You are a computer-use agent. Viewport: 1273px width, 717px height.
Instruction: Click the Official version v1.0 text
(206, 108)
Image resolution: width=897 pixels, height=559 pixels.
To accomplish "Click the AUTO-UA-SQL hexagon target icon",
☆ ☆ ☆ ☆ ☆ ☆ ☆
* **Task to complete**
Reproduce every one of the records above verbatim, line for line, with no changes.

* **Solved exercise**
You are a computer-use agent. Viewport: 1273px width, 717px height.
Instruction: Click the Official version v1.0 text
(206, 108)
Image resolution: width=897 pixels, height=559 pixels.
To accomplish "Click the AUTO-UA-SQL hexagon target icon",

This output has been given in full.